Numpy extract arbitrary subarray along one axis

Question

For example, I have a 3-d array:

[[[ 0  1  2  3]
  [ 4  5  6  7]
  [ 8  9 10 11]]

 [[12 13 14 15]
  [16 17 18 19]
  [20 21 22 23]]

 [[24 25 26 27]
  [28 29 30 31]
  [32 33 34 35]]]

and the final array I want:

[[[ 0  1]
  [ 4  5]]

 [[18 19]
  [22 23]]

 [[26 27]
  [30 31]]]

Is there any efficient way to get array like that without using for loop ?

The reason to ask this question is that if we want to get arbitrary elements alone one axis, like:

[[ 0  1  2  3]
 [ 4  5  6  7]
 [ 8  9 10 11]]

I can get array [ 2 7 9] using a[np.arange(a.shape[0]), [2, 3, 1]] So I wonder if there is a similar way when elements become subarrays.

It is not a slice.

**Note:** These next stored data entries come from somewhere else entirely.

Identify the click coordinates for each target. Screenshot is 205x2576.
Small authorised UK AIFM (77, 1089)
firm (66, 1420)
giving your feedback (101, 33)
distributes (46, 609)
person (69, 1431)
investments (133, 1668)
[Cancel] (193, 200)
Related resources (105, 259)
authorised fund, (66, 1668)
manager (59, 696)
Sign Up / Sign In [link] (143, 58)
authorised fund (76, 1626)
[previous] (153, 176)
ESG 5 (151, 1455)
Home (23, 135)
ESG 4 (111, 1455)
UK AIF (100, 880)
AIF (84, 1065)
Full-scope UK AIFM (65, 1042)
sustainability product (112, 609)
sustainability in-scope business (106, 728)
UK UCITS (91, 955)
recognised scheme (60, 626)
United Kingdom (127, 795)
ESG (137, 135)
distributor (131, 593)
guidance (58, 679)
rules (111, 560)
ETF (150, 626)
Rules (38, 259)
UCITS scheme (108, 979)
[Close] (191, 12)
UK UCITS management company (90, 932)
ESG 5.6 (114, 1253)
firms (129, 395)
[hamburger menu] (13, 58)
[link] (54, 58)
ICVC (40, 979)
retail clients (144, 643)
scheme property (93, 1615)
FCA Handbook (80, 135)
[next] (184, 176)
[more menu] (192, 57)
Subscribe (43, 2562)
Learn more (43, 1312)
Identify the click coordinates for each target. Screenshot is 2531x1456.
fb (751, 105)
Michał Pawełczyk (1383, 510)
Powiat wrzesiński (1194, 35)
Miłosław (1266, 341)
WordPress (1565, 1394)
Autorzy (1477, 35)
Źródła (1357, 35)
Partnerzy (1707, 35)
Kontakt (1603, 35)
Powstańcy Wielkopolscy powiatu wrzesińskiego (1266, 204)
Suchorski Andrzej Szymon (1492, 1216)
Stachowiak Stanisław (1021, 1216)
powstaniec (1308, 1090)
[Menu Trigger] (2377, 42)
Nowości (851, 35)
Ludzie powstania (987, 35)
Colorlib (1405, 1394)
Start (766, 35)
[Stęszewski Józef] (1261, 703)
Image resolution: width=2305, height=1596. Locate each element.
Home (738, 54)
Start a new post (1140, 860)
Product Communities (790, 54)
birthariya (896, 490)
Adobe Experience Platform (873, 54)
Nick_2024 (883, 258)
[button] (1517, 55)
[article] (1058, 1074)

In slice you sort-of cut through the whole array. Here you glued different parts of the array together. — zegkljan, Apr 17 '16 at 05:55
@zegkljan: Thank you for pointing out. I have already changed my expression. — Jeff Dong, Apr 17 '16 at 06:26

B. M. · Accepted Answer · 2016-04-17T17:00:46.580

A simple idea would be a[[0,1,2],[0:2,1:3,0:2],[0:2,2:4,2:4]] , but it is not implemented.

A workaround can be obtained with np.lib.stride_tricks.as_strided. Just define :

ast=np.lib.stride_tricks.as_strided(a,a.shape*2,a.strides*2)
#ast.shape is (3, 3, 4, 3, 3, 4).

Then you can define separately origin and size of blocs:

In [4]: ast[[0,1,2],[0,1,0],[0,2,2],0,:2,:2]
Out[4]: 
array([[[ 0,  1],
        [ 4,  5]],

       [[18, 19],
        [22, 23]],

       [[26, 27],
        [30, 31]]])

Some explanations :

origin :

You want to find the blocs beginning with elements 0,18,26 .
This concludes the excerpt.